##### GIVEN RECORDS #####

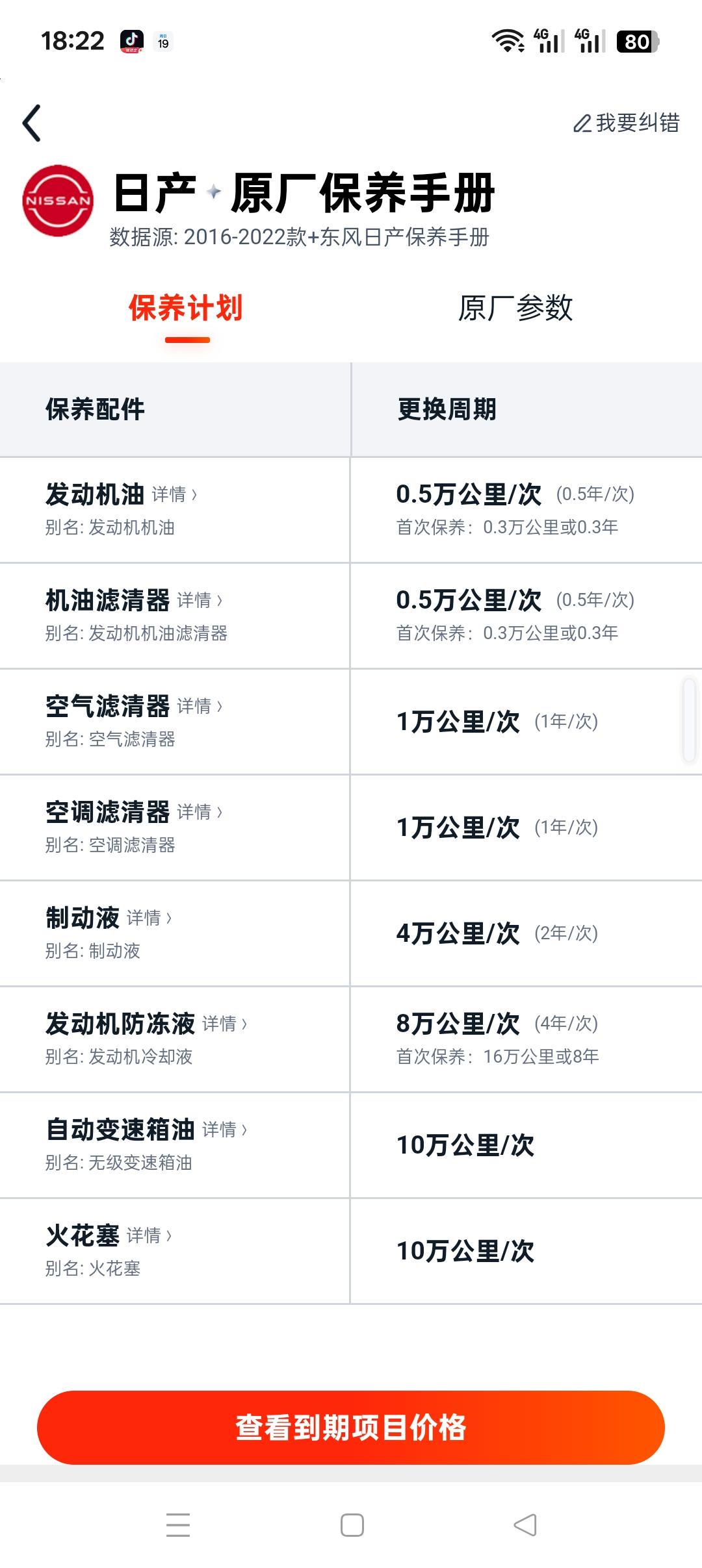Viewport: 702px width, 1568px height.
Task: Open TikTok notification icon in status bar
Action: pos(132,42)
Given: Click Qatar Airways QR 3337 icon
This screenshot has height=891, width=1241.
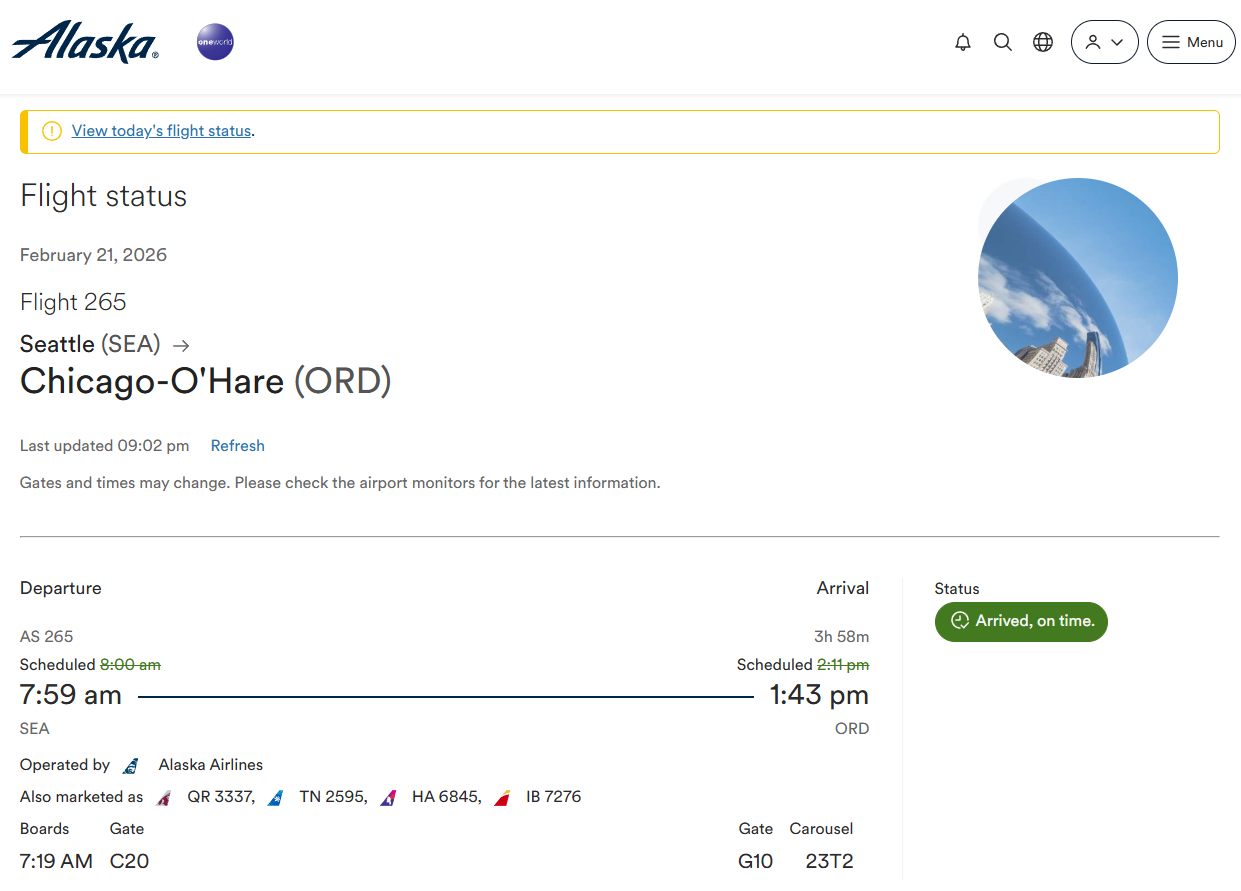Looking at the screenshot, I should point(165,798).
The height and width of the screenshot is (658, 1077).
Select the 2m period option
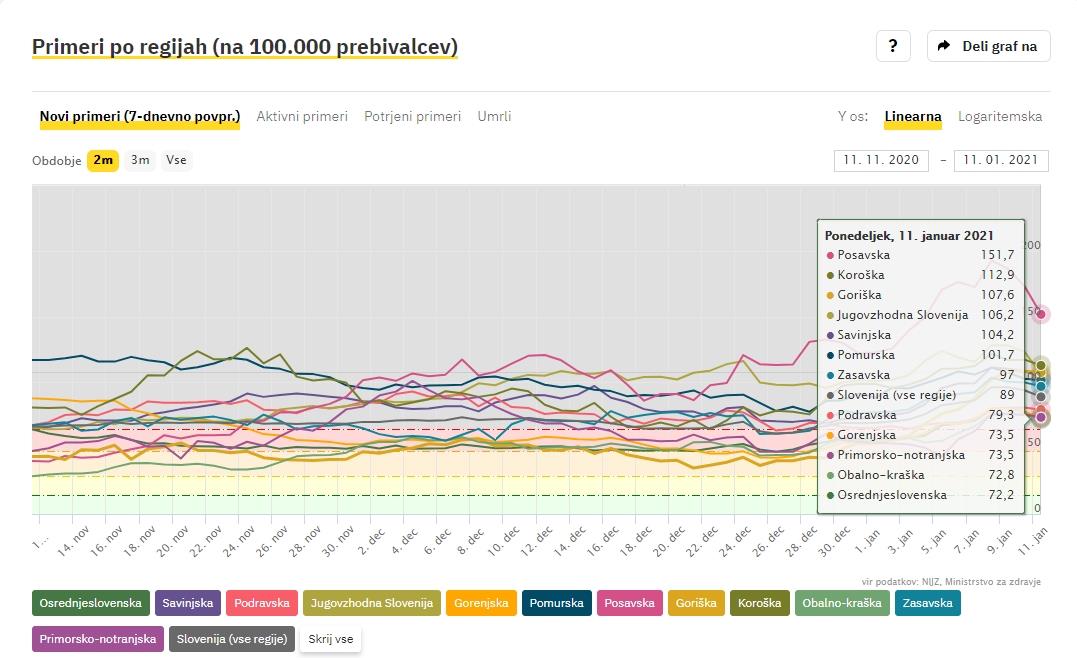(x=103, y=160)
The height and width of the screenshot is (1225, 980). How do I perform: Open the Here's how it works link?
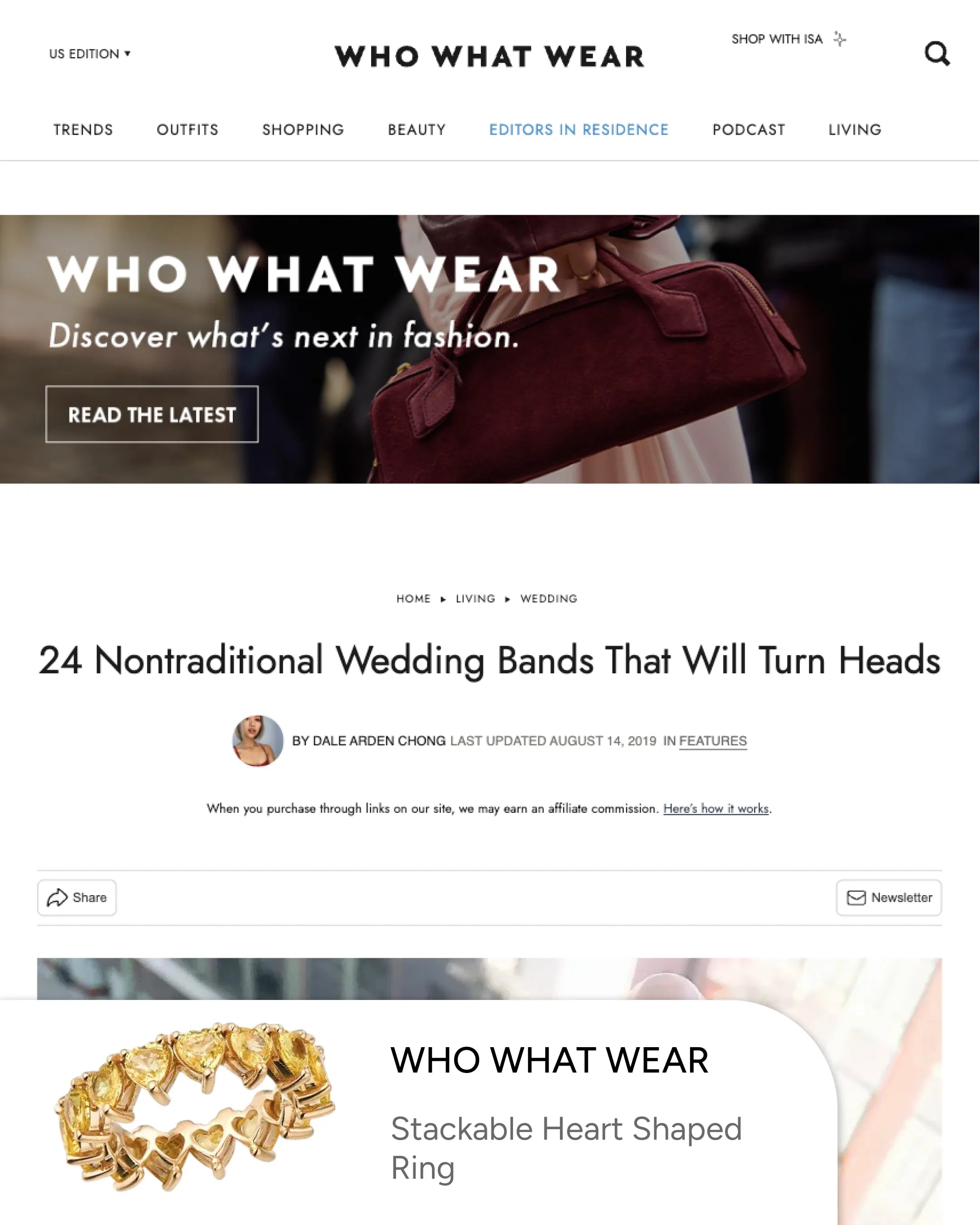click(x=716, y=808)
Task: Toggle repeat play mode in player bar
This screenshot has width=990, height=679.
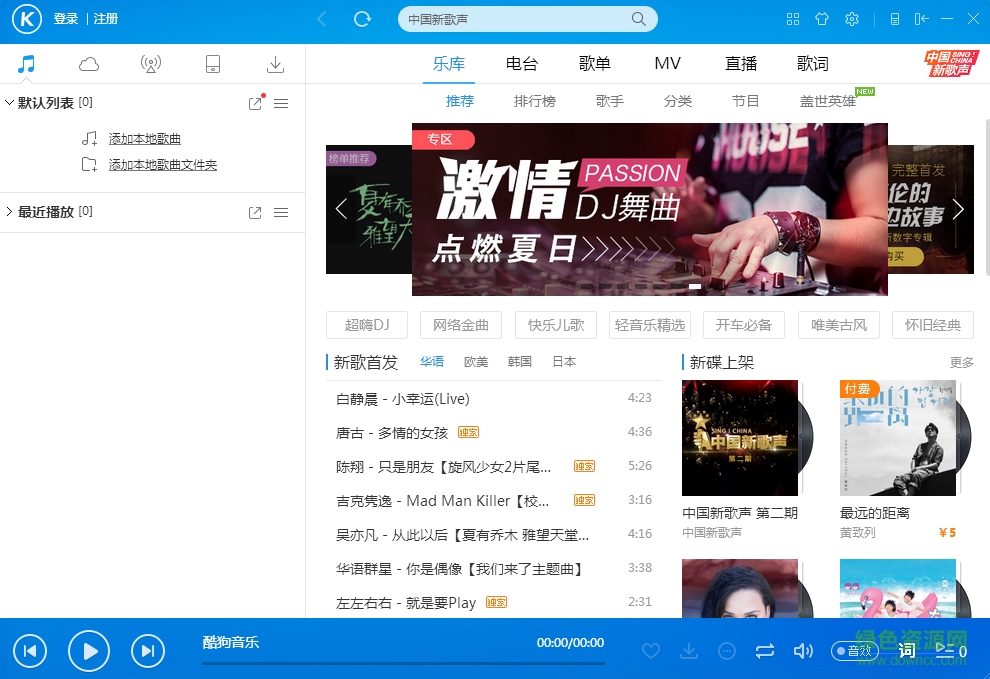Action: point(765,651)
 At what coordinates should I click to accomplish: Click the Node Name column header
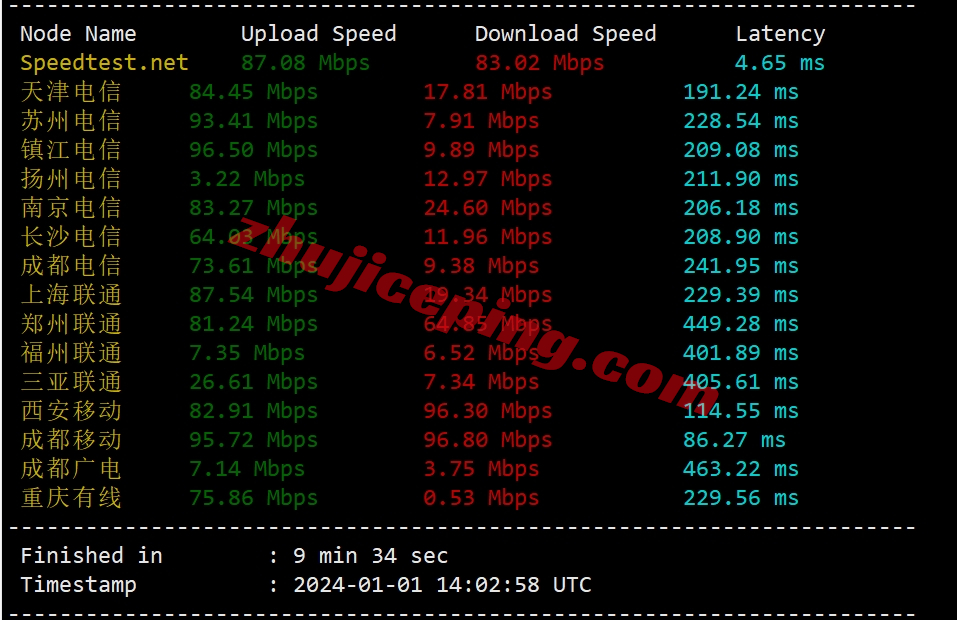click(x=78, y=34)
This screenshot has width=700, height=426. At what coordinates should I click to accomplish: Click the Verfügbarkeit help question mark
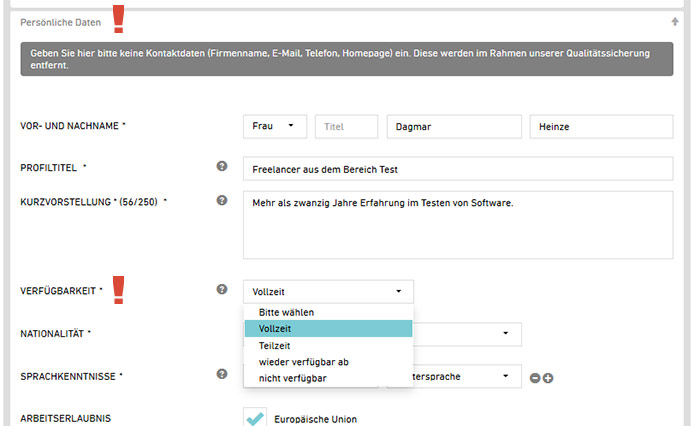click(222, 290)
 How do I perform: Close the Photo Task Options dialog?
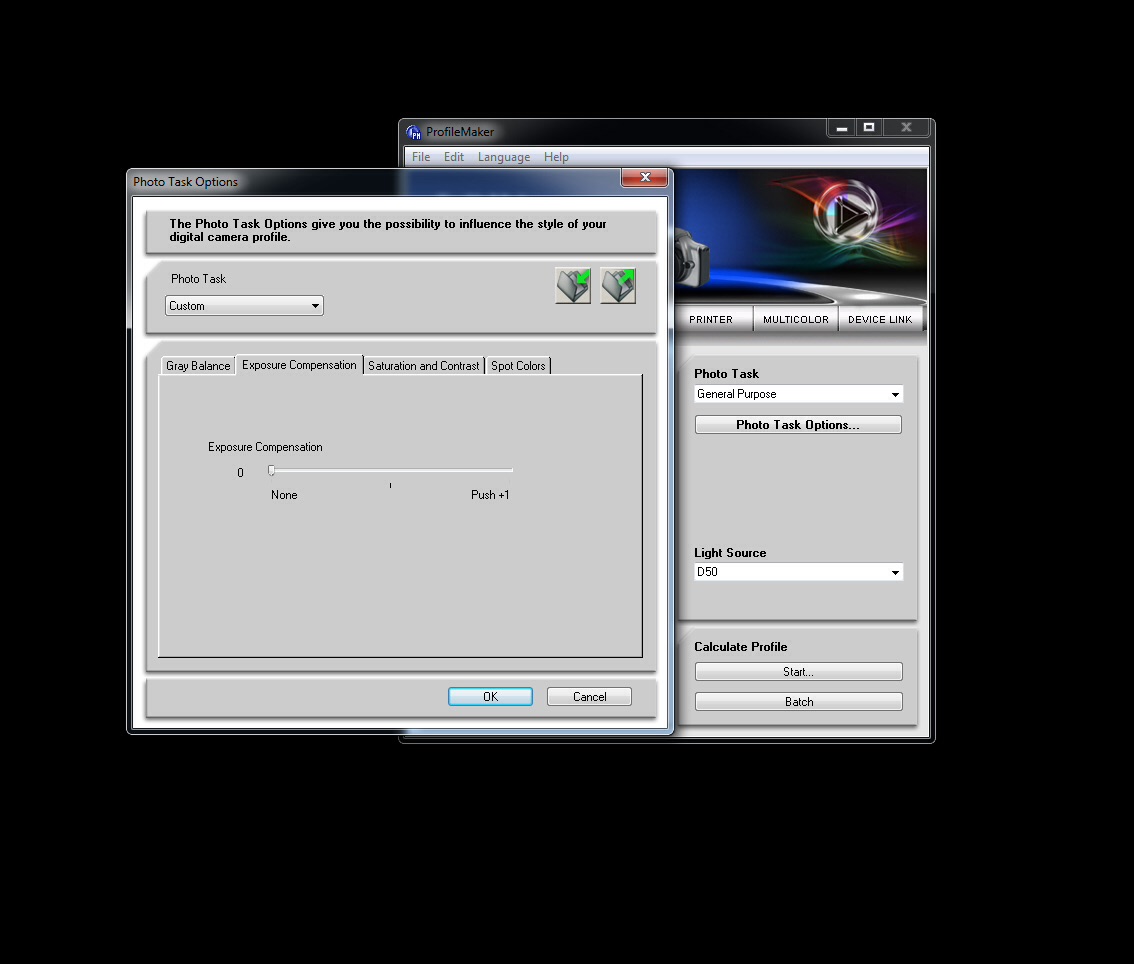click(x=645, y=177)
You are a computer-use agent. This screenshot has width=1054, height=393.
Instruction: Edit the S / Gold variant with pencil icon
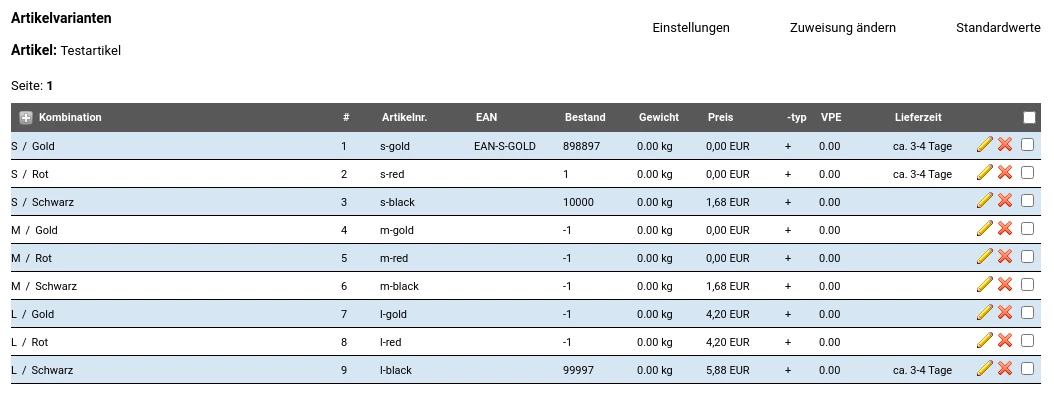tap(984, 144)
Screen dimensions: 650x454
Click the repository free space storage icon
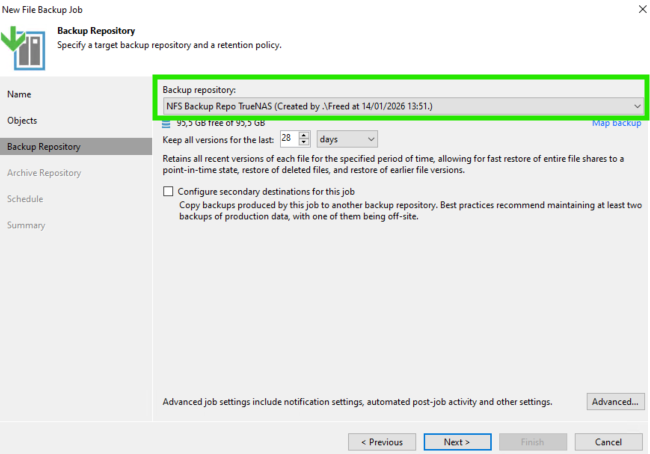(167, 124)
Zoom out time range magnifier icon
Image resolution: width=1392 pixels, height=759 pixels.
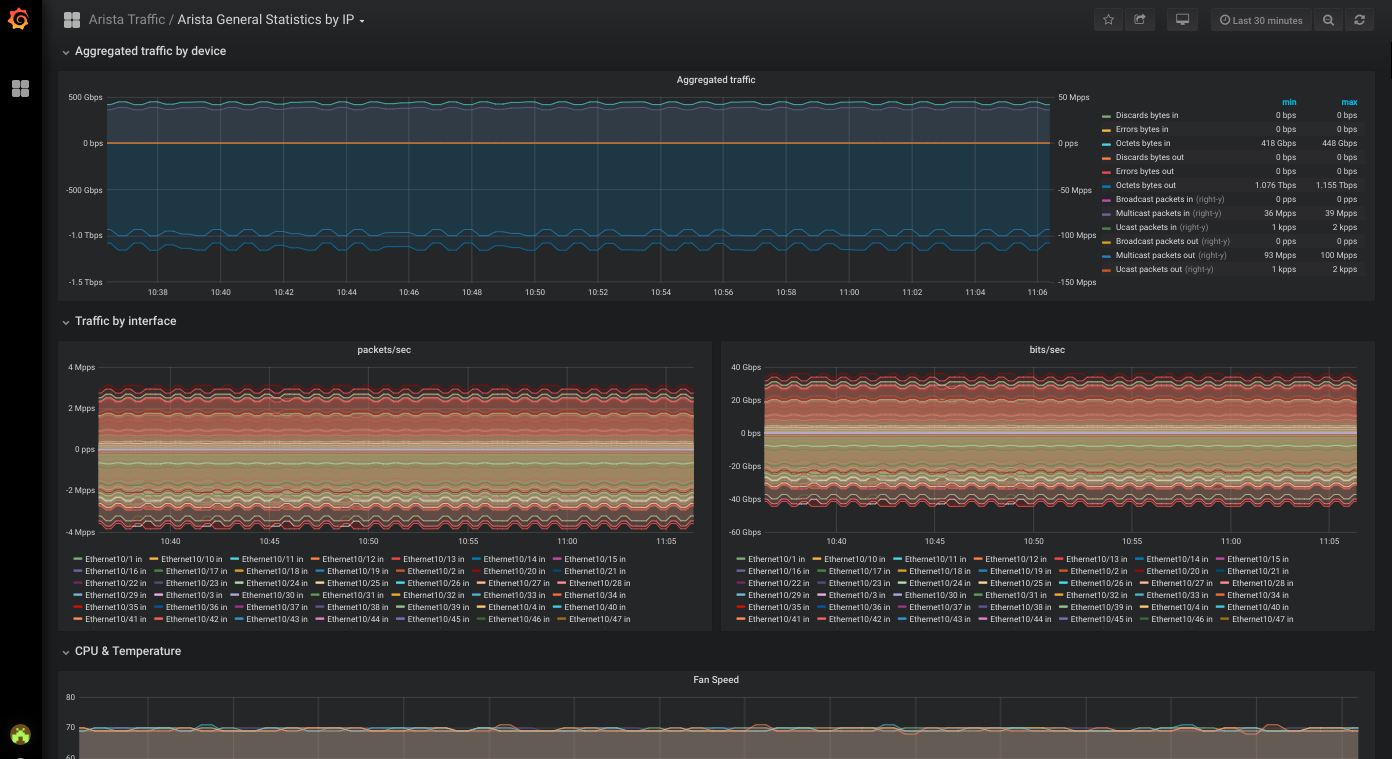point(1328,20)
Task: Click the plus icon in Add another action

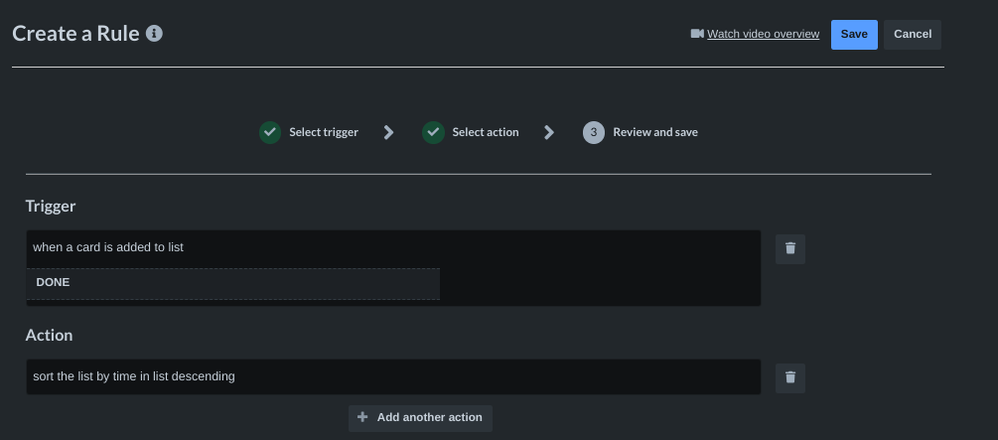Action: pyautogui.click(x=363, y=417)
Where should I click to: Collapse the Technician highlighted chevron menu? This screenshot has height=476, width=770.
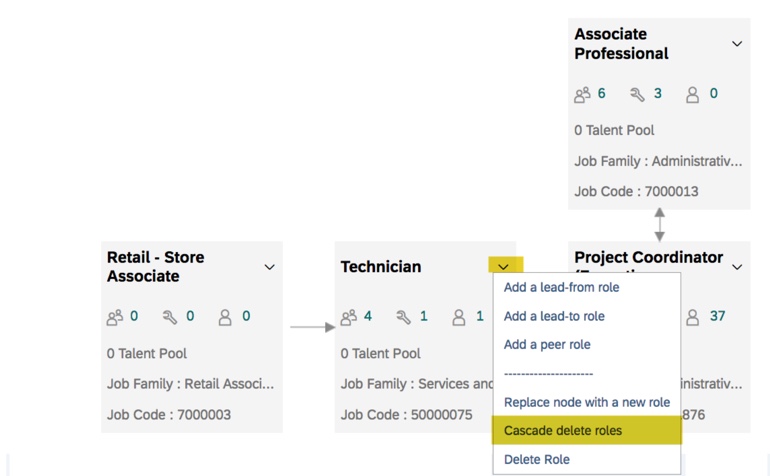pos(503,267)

#####

__EXERCISE DETAILS__. Reproduce each of the rows above word for word, leaving out the pictures.

__SOLUTION TO THIS EXERCISE__.
Viewport: 702px width, 1568px height.
Task: Open TikTok notification icon in status bar
Action: pos(132,42)
Given: Click Qatar Airways QR 3337 icon
This screenshot has height=891, width=1241.
Looking at the screenshot, I should point(165,798).
The height and width of the screenshot is (658, 1077).
Select the 2m period option
(x=103, y=160)
The height and width of the screenshot is (1225, 980). How do I perform: Open the Here's how it works link?
click(x=716, y=808)
Task: Toggle repeat play mode in player bar
This screenshot has width=990, height=679.
Action: point(765,651)
 At what coordinates should I click to accomplish: Click the Node Name column header
click(x=78, y=34)
This screenshot has width=700, height=426. At what coordinates should I click to accomplish: Click the Verfügbarkeit help question mark
click(222, 290)
 How do I perform: Close the Photo Task Options dialog?
click(x=645, y=177)
You are a computer-use agent. This screenshot has width=1054, height=393.
Instruction: Edit the S / Gold variant with pencil icon
tap(984, 144)
Screen dimensions: 650x454
Click the repository free space storage icon
(167, 124)
Zoom out time range magnifier icon
Image resolution: width=1392 pixels, height=759 pixels.
point(1328,20)
Task: Click the plus icon in Add another action

Action: pyautogui.click(x=363, y=417)
Where should I click to: Collapse the Technician highlighted chevron menu? This screenshot has height=476, width=770.
pos(503,267)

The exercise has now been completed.